Currently the compiler creates both the object and JSRegExp even if the object is not used as the regexp would always be cloned. This extra object can be eliminated if the compiler creates and stores in JSScript just an instance of JSRegExp without this extra object. Then JSOP_REGEXP needs just to create a new object and set its private data to the stored JSRegExp. This way the object is created only when JSOP_REGEXP is executed avoiding any need in doing JSOP_REGEXP->JSOP_OBJECT optimization.
Gotcha -- seems like a good followup bug.

/be
This bug's patch needs a test, and needs to be committed. Waldo, do the es5 tests from MSFT cover this change? Do we have those integrated somehow, or will we? Or if not, where would you add the test to js/src/tests?

/be
The MSFT es5 tests don't cover it -- or at least, assuming such tests would and should fit under 7.8.5, they don't exist.  We don't have them integrated yet; last I looked the harness was buggy -- since fixed, but I haven't checked on it recently (and, at the moment, the only harness interface only runs on Windows).  I assume we will integrate them sometime, but we haven't, they're not as comprehensive as our own tests in my estimation, and I'm wary of punting on testing until some unspecified time when we do integrate them anyway.

ecma_5/RegExp/ is as good a place as any for a new test, I guess.
http://hg.mozilla.org/tracemonkey/rev/3862a7e48e79

/be
Whiteboard: fixed-in-tracemonkey
Backed out changeset 3862a7e48e79 due to tinderbox failures on js1_5/GC/regress-324278.js.
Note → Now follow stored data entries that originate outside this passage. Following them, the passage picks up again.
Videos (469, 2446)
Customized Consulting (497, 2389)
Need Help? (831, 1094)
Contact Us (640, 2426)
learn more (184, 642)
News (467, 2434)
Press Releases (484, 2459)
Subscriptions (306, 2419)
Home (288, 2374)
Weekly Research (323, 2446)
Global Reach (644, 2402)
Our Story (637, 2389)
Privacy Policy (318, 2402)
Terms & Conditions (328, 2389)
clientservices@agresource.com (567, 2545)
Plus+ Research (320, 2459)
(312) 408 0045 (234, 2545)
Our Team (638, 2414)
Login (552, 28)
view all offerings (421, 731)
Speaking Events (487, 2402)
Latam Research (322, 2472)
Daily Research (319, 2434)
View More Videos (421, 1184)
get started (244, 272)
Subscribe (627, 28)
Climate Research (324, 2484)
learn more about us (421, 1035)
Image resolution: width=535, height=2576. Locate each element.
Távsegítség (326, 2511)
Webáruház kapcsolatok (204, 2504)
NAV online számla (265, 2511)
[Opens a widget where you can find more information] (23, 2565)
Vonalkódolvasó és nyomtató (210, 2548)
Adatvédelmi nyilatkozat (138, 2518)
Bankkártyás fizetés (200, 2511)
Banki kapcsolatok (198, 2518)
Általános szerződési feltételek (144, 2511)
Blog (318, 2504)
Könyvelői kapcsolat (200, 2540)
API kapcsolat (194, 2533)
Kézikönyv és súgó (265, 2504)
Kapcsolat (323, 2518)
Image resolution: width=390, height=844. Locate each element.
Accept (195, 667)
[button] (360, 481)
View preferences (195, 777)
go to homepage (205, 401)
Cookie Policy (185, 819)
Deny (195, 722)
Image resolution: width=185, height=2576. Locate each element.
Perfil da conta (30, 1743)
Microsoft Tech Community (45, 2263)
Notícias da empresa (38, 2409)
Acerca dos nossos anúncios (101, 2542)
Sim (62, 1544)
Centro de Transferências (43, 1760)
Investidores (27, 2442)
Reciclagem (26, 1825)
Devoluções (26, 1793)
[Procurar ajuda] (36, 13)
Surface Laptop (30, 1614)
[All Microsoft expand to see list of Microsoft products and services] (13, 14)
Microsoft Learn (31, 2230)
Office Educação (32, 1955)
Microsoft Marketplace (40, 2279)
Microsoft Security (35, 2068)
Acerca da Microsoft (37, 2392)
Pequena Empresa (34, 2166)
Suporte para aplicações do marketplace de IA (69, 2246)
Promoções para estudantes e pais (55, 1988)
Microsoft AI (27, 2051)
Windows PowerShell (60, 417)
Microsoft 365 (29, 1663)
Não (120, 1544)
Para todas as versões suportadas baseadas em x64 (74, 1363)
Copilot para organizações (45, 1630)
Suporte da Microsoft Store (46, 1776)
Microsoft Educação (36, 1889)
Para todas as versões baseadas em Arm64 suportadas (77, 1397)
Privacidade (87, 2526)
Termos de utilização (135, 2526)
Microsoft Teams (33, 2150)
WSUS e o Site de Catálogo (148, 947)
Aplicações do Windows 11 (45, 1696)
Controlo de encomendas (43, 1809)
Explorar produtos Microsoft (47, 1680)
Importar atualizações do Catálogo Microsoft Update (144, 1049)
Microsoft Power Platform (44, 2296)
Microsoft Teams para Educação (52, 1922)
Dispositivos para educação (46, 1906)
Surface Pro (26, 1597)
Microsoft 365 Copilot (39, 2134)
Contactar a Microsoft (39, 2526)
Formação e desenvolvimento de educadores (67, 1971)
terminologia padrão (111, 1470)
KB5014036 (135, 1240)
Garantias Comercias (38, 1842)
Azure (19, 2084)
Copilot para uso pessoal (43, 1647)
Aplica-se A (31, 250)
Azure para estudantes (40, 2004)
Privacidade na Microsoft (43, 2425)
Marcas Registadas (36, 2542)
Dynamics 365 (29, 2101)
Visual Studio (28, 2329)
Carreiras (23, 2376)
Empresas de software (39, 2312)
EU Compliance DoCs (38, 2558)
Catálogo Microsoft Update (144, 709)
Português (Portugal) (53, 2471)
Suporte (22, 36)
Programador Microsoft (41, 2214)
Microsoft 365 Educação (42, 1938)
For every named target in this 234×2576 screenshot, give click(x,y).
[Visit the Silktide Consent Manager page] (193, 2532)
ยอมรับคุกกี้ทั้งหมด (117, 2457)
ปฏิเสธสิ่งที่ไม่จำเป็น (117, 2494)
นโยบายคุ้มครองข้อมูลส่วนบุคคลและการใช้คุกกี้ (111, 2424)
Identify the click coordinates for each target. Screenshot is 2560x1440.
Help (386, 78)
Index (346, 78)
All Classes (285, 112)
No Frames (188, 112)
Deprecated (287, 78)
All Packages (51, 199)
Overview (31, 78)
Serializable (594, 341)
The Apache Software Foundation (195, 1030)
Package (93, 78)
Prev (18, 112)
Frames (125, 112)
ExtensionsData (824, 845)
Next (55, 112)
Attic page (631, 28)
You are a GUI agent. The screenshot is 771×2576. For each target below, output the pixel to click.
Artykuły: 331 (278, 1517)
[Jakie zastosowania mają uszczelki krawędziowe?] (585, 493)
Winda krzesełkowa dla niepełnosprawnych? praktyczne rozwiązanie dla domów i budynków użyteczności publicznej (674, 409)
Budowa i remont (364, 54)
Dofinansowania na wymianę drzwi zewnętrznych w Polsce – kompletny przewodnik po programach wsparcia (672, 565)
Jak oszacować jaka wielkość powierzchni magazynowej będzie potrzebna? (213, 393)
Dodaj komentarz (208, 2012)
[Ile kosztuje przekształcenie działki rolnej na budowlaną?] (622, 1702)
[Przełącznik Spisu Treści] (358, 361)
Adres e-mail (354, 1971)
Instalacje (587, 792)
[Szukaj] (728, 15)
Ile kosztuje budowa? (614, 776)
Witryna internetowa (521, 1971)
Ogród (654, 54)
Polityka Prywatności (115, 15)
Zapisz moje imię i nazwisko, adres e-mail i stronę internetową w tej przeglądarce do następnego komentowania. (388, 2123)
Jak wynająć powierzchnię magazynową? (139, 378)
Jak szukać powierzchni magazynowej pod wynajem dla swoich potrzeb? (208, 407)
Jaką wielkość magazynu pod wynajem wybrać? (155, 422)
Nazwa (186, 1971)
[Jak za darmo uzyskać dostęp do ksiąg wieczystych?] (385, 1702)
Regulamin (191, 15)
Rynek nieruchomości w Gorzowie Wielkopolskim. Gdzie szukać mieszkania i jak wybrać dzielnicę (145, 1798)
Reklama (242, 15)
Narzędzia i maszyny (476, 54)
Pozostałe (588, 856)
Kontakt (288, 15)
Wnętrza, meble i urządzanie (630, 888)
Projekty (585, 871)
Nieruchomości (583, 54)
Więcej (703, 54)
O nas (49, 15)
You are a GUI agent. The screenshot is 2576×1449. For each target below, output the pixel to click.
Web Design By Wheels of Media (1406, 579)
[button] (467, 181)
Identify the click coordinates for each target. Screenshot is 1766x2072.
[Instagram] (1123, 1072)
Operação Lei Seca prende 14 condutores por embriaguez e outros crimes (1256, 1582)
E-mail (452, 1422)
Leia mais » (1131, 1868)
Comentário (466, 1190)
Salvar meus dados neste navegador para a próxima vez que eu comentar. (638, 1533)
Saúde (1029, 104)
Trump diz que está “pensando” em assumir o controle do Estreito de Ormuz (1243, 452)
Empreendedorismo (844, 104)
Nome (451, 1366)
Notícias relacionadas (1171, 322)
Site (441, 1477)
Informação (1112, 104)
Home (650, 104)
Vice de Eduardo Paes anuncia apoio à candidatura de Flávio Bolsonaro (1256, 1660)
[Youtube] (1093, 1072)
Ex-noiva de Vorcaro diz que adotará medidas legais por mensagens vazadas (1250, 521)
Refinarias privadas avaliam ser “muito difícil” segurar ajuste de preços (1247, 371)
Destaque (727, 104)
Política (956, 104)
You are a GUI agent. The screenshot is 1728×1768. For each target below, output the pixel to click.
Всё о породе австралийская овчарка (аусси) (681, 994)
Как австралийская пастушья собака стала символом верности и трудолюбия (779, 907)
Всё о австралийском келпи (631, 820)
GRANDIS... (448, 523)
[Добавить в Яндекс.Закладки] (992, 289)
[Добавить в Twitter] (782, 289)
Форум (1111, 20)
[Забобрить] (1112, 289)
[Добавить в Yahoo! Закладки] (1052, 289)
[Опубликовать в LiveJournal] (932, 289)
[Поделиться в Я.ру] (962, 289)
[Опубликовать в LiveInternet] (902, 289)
http://hg.mozilla.org/tracemonkey/rev/ee9b5d13cbaf

The error is JIT-only and looks like this:

$ ../d-objdir/js -j -f shell.js -f js1_5/shell.js -f js1_5/GC/shell.js js1_5/GC/regress-324278.js
begin test: js1_5/GC/regress-324278.js
BUGNUMBER: 324278
STATUS: GC without recursion
STATUS: BUILT
js1_5/GC/regress-324278.js:71: TypeError: chainTop is not a function
Whiteboard: fixed-in-tracemonkey
(In reply to comment #73)
> Backed out changeset 3862a7e48e79 due to tinderbox failures on
> js1_5/GC/regress-324278.js.
> 
> http://hg.mozilla.org/tracemonkey/rev/ee9b5d13cbaf
> 
> The error is JIT-only and looks like this:

Not JIT-only, from my gdb'ing the `jsDriver.pl -t` command line with and without -j.

> $ ../d-objdir/js -j -f shell.js -f js1_5/shell.js -f js1_5/GC/shell.js
> js1_5/GC/regress-324278.js
> begin test: js1_5/GC/regress-324278.js
> BUGNUMBER: 324278
> STATUS: GC without recursion
> STATUS: BUILT
> js1_5/GC/regress-324278.js:71: TypeError: chainTop is not a function

This is precisely because of the ES5-formalized change to semantics. The test has:

function build(N) {
  // Explore the fact that regexp literals are shared between
  // function invocations. Thus we build the following chain:
  // chainTop: function->regexp->function->regexp....->null
  // to check how GC would deal with this chain.

  var chainTop = null;
  for (var i = 0; i != N; ++i) {
    var f = Function('some_arg'+i, ' return /test/;');
    var re = f();
    re.previous = chainTop;
    chainTop = f;
  }
  return chainTop;
}

and later, check invokes chainTop:

function check(chainTop, N) {
  for (var i = 0; i != N; ++i) {
    var re = chainTop();
...

The second invocation of the synthesized (by Function) function evaluates /test/ into a fresh RegExp object, with no shared singleton-per-lexeme so no .previous property.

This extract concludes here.